Twitter user VictorTaelin tweeted the following: (original post)

"A simple puzzle GPTs will NEVER solve: As a good programmer, I like isolating issues in the simplest form. So, whenever you find yourself trying to explain why GPTs will never reach AGI - just show them this prompt. It is a braindead question that most children should be able to read, learn and solve in a minute; yet, all existing AIs fail miserably. Try it! It is also a great proof that GPTs have 0 reasoning capabilities outside of their training set, and that they'll will never develop new science. After all, if the average 15yo destroys you in any given intellectual task, I won't put much faith in you solving cancer. Before burning 7 trillions to train a GPT, remember: it will still not be able to solve this task. Maybe it is time to look for new algorithms."

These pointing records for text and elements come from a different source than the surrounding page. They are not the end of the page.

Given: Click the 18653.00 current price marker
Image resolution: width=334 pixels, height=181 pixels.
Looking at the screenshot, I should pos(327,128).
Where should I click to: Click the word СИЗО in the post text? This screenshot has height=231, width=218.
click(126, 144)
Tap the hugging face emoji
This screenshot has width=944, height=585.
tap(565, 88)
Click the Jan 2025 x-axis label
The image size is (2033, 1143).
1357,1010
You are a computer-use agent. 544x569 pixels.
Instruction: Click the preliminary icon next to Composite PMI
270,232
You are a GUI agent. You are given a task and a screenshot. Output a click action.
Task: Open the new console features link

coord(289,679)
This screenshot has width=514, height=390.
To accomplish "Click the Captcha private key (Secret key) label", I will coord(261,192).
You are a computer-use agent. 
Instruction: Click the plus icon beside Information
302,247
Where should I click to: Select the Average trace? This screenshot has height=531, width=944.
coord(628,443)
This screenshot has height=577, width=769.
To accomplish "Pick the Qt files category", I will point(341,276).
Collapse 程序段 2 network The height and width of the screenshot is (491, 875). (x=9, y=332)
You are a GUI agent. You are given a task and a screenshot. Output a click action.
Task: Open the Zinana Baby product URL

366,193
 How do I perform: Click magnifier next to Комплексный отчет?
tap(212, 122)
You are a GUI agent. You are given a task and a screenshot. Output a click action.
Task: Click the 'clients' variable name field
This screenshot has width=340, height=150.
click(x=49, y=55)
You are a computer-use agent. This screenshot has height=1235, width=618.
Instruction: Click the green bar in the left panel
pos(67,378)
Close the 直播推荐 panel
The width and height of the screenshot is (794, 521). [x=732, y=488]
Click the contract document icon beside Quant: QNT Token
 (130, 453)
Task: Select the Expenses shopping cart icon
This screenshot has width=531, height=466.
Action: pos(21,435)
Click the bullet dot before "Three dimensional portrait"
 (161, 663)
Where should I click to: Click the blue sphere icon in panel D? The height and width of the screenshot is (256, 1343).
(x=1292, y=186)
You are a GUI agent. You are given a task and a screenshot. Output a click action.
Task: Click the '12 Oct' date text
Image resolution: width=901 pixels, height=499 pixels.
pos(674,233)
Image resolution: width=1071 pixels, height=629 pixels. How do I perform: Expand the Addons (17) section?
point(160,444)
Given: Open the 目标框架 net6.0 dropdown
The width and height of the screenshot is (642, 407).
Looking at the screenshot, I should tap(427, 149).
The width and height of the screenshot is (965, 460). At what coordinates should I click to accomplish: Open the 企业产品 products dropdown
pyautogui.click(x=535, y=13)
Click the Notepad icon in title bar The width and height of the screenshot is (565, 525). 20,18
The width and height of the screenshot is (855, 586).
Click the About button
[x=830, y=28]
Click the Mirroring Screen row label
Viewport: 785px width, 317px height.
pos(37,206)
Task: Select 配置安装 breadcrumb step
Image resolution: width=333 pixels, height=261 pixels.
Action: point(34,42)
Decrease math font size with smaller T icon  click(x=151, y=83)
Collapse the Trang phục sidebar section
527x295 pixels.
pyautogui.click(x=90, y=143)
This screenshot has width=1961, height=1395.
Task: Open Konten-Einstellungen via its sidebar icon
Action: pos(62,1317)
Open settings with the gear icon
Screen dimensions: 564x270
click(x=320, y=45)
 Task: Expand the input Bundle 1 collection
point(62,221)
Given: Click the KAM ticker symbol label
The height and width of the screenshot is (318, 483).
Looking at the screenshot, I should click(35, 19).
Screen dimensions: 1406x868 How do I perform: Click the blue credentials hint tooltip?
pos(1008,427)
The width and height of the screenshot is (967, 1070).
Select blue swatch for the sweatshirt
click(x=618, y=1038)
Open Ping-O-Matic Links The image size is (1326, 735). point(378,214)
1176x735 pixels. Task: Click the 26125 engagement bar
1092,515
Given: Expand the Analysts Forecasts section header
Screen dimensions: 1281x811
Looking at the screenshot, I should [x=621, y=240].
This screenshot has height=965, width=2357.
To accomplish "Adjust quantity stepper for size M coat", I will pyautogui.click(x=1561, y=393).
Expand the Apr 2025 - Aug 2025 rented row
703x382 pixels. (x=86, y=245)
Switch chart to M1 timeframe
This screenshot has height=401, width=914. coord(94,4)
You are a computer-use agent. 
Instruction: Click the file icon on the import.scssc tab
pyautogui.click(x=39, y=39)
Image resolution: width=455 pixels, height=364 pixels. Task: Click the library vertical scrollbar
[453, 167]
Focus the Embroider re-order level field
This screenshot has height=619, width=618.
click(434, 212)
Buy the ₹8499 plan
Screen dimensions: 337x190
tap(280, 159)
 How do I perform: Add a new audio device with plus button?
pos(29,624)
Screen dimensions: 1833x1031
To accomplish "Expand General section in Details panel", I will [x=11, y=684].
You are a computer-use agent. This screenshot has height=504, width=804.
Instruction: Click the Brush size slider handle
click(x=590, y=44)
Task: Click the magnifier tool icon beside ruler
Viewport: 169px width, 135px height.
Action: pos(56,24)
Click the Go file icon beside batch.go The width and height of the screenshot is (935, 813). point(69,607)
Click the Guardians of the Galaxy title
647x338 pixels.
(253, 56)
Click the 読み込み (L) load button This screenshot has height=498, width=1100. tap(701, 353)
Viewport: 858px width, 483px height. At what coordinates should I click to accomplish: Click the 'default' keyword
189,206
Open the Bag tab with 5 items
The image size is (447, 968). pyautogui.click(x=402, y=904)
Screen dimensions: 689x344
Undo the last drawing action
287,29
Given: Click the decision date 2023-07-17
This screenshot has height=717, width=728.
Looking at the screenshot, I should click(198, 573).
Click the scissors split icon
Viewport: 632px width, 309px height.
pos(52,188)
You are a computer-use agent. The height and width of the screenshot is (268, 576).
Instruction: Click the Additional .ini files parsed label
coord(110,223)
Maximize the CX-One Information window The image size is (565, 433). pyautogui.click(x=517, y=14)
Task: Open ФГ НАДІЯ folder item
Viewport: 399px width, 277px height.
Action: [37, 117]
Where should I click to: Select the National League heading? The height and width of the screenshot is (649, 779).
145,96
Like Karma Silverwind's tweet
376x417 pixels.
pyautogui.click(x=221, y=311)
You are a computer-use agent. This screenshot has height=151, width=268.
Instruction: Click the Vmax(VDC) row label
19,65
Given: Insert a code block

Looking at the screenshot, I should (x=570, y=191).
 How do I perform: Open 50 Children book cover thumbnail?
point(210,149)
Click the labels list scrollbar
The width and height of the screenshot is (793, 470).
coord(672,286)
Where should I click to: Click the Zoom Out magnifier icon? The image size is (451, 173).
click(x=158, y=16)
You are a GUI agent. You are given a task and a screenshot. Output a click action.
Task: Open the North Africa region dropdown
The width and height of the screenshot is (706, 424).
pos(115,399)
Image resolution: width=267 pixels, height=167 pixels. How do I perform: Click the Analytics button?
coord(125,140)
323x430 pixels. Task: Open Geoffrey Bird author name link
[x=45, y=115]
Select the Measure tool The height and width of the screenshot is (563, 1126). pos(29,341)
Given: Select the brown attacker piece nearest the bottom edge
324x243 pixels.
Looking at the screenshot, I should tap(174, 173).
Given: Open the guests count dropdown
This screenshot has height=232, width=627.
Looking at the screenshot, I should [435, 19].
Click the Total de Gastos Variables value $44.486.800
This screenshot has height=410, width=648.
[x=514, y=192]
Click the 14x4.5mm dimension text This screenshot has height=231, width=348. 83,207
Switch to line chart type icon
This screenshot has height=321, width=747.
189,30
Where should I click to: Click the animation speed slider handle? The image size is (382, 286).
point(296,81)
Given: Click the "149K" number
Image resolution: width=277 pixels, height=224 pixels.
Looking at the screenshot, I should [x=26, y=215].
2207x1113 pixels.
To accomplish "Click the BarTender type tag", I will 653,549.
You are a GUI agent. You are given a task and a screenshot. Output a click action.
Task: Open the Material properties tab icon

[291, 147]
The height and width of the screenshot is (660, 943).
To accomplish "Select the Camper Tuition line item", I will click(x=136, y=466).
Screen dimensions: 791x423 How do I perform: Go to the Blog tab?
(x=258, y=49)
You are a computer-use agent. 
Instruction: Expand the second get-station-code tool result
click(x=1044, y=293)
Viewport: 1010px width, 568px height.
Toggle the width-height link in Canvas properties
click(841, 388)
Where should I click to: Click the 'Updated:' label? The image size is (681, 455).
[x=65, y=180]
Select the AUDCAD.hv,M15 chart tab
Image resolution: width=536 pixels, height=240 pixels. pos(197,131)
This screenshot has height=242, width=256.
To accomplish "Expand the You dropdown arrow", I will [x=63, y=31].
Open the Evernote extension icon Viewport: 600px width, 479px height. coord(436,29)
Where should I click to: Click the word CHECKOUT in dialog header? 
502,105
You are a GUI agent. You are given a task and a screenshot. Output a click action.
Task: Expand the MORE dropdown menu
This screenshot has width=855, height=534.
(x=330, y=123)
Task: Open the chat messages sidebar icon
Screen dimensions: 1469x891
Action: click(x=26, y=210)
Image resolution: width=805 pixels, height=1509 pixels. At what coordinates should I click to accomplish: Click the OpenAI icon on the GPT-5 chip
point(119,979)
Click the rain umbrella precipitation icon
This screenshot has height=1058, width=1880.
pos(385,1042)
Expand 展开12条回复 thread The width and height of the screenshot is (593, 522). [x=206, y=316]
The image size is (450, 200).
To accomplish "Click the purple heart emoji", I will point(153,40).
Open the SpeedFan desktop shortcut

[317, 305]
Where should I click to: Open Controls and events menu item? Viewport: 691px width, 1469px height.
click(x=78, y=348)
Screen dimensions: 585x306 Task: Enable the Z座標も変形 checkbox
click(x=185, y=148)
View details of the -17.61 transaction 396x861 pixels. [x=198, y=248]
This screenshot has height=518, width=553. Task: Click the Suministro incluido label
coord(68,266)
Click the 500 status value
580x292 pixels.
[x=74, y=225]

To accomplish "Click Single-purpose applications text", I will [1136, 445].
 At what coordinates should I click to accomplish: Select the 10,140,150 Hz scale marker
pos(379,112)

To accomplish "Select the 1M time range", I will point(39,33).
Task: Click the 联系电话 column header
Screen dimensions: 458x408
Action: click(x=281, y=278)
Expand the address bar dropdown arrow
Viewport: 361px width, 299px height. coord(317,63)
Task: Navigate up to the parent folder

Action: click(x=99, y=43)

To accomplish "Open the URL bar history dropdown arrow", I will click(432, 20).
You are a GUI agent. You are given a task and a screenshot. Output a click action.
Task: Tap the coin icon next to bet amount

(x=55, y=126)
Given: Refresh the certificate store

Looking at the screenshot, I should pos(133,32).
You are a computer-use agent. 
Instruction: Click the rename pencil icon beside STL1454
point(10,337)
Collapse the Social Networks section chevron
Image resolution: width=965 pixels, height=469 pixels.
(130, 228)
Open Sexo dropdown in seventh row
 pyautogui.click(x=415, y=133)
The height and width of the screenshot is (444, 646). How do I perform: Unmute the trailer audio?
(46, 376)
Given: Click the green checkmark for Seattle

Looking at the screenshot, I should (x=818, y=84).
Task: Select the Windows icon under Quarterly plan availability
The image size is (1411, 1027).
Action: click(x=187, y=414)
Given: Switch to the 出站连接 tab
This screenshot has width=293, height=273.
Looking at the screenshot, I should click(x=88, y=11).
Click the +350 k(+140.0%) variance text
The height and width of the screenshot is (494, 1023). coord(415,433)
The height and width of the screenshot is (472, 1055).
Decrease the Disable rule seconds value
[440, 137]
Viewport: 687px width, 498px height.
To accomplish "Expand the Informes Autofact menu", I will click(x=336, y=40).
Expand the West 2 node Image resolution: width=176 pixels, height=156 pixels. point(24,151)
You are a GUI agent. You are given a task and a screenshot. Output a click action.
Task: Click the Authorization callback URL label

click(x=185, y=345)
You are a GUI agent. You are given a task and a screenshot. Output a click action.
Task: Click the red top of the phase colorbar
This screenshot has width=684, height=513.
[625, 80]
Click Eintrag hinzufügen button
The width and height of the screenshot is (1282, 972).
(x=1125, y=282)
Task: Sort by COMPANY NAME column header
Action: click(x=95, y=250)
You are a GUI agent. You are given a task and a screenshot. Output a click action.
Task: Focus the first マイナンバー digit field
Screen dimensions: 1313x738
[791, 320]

The tweet contained an image with the following prompt:

"A::B is a system with 4 tokens: A#, #A, B# and #B.

An A::B program is a sequence of tokens. Example:

B# A# #B #A B#

To compute a program, we must rewrite neighbor tokens, using the rules:

A# #A ... becomes ... nothing

A# #B ... becomes ... #B A#

B# #A ... becomes ... #A B#

B# #B ... becomes ... nothing

In other words, whenever two neighbor tokens have their '#' facing each-other,

they must be rewritten according to the corresponding rule. For example, the

first example shown here is computed as:

B# A# #B #A B# =

B# #B A# #A B# =

A# #A B# =

B#

The steps were:

1. We replaced A# #B by #B A#.

2. We replaced B# #B by nothing.

3. We replaced A# #A by nothing.

The final result was just B#.

Now, consider the following program:

A# B# B# #A B# #A #B

Fully compute it, step by step."

(The original post has tabs which I couldn't get working here)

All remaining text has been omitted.